** START **

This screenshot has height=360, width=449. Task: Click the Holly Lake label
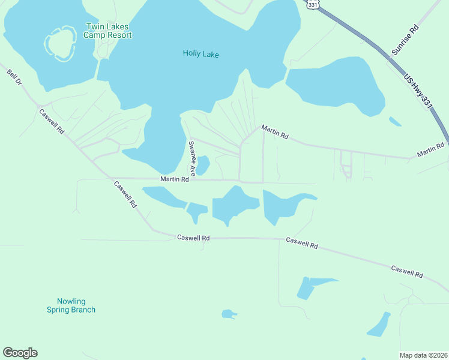click(200, 54)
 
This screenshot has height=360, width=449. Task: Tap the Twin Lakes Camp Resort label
click(108, 31)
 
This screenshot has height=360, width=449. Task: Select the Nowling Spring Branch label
click(71, 305)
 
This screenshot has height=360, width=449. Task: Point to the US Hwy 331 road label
click(418, 91)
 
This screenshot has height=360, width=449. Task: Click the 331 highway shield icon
click(312, 4)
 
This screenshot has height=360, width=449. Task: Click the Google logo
click(20, 353)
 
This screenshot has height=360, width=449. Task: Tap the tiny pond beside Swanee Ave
click(203, 165)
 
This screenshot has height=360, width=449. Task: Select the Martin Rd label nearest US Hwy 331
click(430, 150)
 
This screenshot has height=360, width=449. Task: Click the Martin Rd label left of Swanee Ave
click(175, 179)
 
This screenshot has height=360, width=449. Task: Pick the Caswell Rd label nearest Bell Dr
click(51, 121)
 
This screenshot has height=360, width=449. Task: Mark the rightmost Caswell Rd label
click(406, 272)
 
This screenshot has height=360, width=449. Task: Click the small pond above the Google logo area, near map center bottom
click(228, 314)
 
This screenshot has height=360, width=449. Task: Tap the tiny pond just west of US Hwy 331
click(394, 121)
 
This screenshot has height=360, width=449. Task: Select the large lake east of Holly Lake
click(336, 84)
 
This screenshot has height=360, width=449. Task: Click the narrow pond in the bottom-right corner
click(379, 325)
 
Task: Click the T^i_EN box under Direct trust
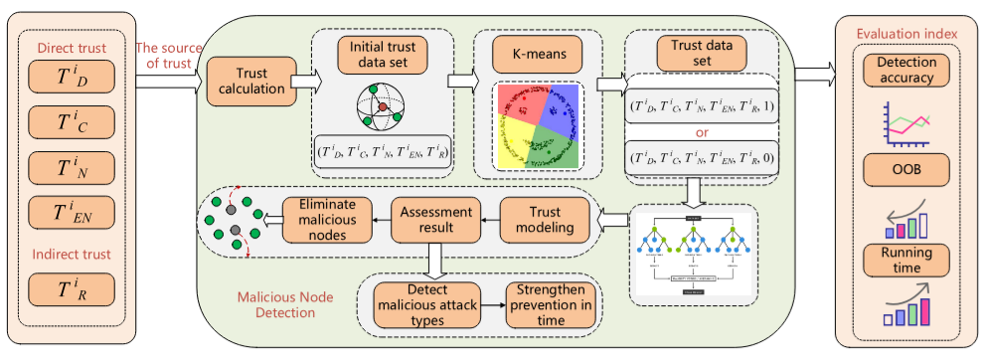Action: (x=72, y=210)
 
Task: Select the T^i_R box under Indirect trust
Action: (x=72, y=289)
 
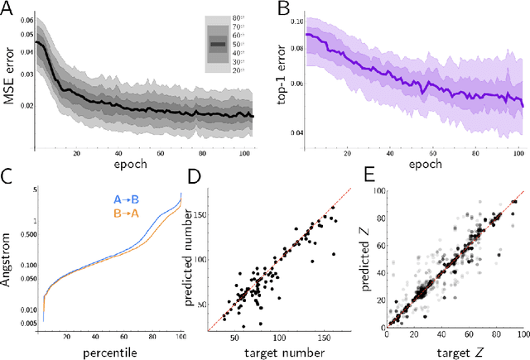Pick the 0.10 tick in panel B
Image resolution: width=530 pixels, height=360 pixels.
pyautogui.click(x=296, y=20)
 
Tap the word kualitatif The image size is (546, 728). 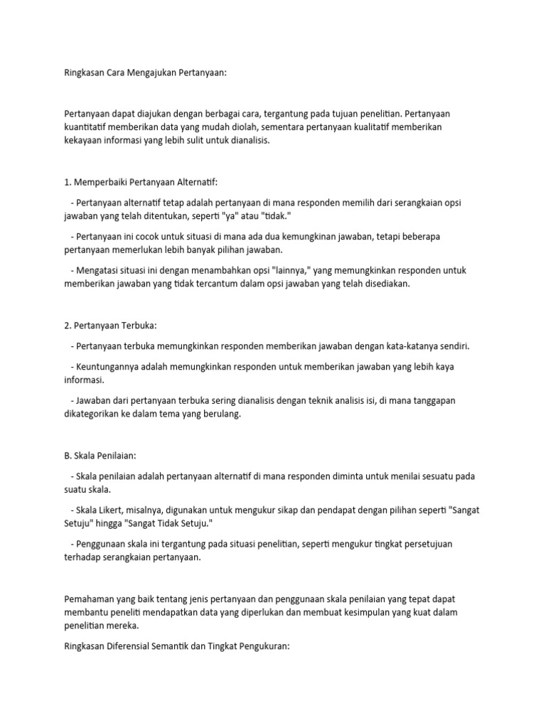coord(373,127)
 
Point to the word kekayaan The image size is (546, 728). coord(83,140)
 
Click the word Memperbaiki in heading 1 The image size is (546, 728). coord(101,182)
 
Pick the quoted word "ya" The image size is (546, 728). coord(267,216)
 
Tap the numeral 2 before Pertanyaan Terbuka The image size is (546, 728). coord(66,325)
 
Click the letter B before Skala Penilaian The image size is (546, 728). coord(66,456)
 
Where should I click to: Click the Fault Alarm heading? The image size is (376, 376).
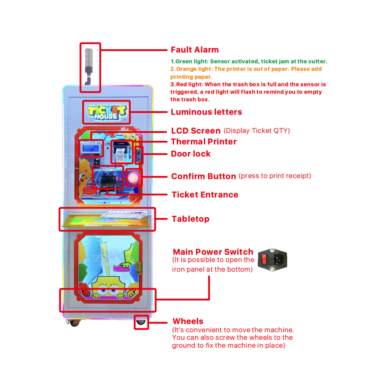pyautogui.click(x=195, y=50)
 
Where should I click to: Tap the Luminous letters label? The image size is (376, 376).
pyautogui.click(x=206, y=112)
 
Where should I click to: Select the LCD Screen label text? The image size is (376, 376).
pyautogui.click(x=196, y=131)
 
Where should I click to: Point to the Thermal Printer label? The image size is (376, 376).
pyautogui.click(x=204, y=142)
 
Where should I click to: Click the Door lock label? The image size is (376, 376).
pyautogui.click(x=191, y=154)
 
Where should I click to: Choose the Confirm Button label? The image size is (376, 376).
pyautogui.click(x=203, y=176)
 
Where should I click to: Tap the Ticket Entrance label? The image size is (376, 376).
pyautogui.click(x=205, y=195)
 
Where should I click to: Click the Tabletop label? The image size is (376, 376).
pyautogui.click(x=191, y=219)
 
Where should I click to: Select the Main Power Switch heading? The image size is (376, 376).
pyautogui.click(x=213, y=252)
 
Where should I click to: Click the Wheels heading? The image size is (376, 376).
pyautogui.click(x=188, y=321)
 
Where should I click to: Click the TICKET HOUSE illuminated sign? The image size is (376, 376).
pyautogui.click(x=107, y=112)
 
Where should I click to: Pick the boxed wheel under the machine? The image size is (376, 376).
pyautogui.click(x=141, y=323)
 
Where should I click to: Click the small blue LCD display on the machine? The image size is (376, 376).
pyautogui.click(x=91, y=147)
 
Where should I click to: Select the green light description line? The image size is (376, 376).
pyautogui.click(x=249, y=61)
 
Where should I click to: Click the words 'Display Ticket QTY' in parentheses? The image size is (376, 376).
pyautogui.click(x=257, y=131)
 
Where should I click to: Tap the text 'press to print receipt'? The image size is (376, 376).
pyautogui.click(x=275, y=176)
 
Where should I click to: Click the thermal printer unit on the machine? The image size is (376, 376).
pyautogui.click(x=121, y=152)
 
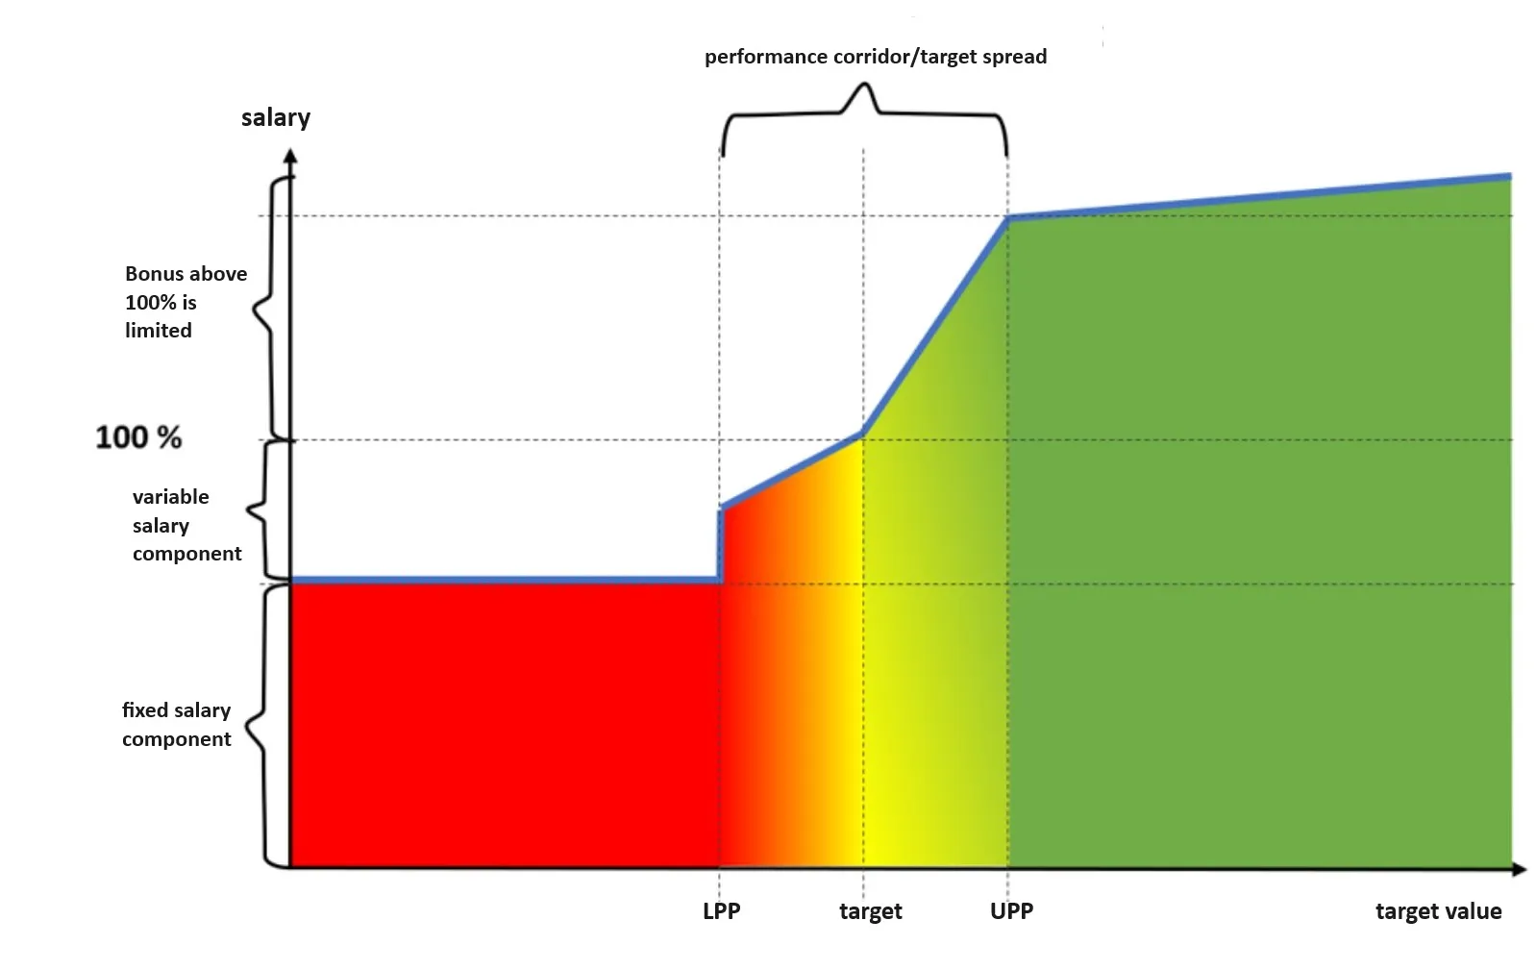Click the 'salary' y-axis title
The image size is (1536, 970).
click(x=275, y=118)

** END **

WRITTEN REQUEST: Reproduce the rows above verbatim, starting at the very first line and ending at the line that contains "click(336, 84)", with both of those lines included. Omit the pictures from your answer.

RESPONSE TO THIS EXERCISE:
This screenshot has height=360, width=449. Task: Click the Holly Lake label
click(200, 54)
 
This screenshot has height=360, width=449. Task: Tap the Twin Lakes Camp Resort label
click(108, 31)
 
This screenshot has height=360, width=449. Task: Select the Nowling Spring Branch label
click(71, 305)
 
This screenshot has height=360, width=449. Task: Point to the US Hwy 331 road label
click(418, 91)
 
This screenshot has height=360, width=449. Task: Click the 331 highway shield icon
click(312, 4)
 
This screenshot has height=360, width=449. Task: Click the Google logo
click(20, 353)
 
This screenshot has height=360, width=449. Task: Tap the tiny pond beside Swanee Ave
click(203, 165)
 
This screenshot has height=360, width=449. Task: Select the Martin Rd label nearest US Hwy 331
click(430, 150)
 
This screenshot has height=360, width=449. Task: Click the Martin Rd label left of Swanee Ave
click(175, 179)
 
This screenshot has height=360, width=449. Task: Pick the Caswell Rd label nearest Bell Dr
click(51, 121)
 
This screenshot has height=360, width=449. Task: Mark the rightmost Caswell Rd label
click(406, 272)
 
This screenshot has height=360, width=449. Task: Click the small pond above the Google logo area, near map center bottom
click(228, 314)
 
This screenshot has height=360, width=449. Task: Tap the tiny pond just west of US Hwy 331
click(394, 121)
 
This screenshot has height=360, width=449. Task: Select the large lake east of Holly Lake
click(336, 84)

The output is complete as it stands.